I can totally see this mechanism being integrated into a nice business model. E.g. a company offering banks and lenders these proofs for certain users that want to use their services. Or, some form of "proof of rich" in digital identities. Bots can't easily accumulate wealth

Yeah there are a few variations on the basic concept. To me the most natural one is a public service like a nostr relay that wants to offer a cheap, *private* service but does not want to get swamped maliciously; bots could still use it, but not millions of bots.

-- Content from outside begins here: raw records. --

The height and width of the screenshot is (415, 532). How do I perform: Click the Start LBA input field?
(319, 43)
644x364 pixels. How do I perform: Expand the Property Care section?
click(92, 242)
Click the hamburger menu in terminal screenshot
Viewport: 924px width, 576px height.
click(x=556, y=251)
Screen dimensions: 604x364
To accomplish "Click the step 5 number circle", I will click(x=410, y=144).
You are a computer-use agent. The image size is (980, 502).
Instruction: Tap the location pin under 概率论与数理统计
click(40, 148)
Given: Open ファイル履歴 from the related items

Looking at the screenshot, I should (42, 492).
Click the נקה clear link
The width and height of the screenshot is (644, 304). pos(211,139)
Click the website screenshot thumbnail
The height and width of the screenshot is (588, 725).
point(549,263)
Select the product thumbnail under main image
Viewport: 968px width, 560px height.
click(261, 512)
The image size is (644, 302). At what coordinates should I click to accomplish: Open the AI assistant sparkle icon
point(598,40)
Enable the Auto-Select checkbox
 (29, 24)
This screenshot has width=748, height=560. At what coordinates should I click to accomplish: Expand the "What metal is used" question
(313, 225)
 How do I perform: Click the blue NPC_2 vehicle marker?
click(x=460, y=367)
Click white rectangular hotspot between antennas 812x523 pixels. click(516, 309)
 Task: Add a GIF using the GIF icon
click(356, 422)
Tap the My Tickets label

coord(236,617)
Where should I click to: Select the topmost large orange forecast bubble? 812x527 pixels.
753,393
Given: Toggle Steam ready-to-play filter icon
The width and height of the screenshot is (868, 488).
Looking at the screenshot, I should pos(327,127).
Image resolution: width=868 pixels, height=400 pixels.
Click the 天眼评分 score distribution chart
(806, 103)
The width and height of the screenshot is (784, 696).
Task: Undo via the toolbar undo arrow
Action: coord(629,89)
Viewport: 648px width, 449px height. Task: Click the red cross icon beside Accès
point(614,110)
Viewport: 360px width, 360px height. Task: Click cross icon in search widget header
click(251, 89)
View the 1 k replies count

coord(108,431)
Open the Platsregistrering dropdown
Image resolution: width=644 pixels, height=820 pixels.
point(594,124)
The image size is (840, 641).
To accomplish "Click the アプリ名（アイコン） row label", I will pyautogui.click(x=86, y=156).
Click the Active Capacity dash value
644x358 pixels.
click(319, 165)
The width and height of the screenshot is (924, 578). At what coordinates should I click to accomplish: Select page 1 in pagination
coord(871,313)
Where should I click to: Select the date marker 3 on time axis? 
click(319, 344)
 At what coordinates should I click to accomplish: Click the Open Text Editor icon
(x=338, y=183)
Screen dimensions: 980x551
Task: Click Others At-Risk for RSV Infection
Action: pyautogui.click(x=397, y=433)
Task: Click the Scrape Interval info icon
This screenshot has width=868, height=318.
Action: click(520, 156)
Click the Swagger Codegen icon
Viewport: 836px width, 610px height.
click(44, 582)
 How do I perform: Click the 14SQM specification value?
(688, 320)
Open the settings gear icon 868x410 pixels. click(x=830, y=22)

For this particular usecase, I am not super bullish because: 1. micro payments (ecash, lightning) allow services to monetize directly. This was not possible before due to a technical limitation, so businesses got creative and explored a whole bunch of indirect monetization avenues. 2. even for public and free services, something simpler like running pagerank-ish algos (pagerank, personalized pagerank, trustrank...) on the follow graph/zap graph would do the job. Btw I am actually building 2. There is defo a place for "proof of rich" in identity. For example giving a free luxury service only to rich people. E.g. try this yacht for free! Everyone would enjoy a free day on the see, so the business must filter.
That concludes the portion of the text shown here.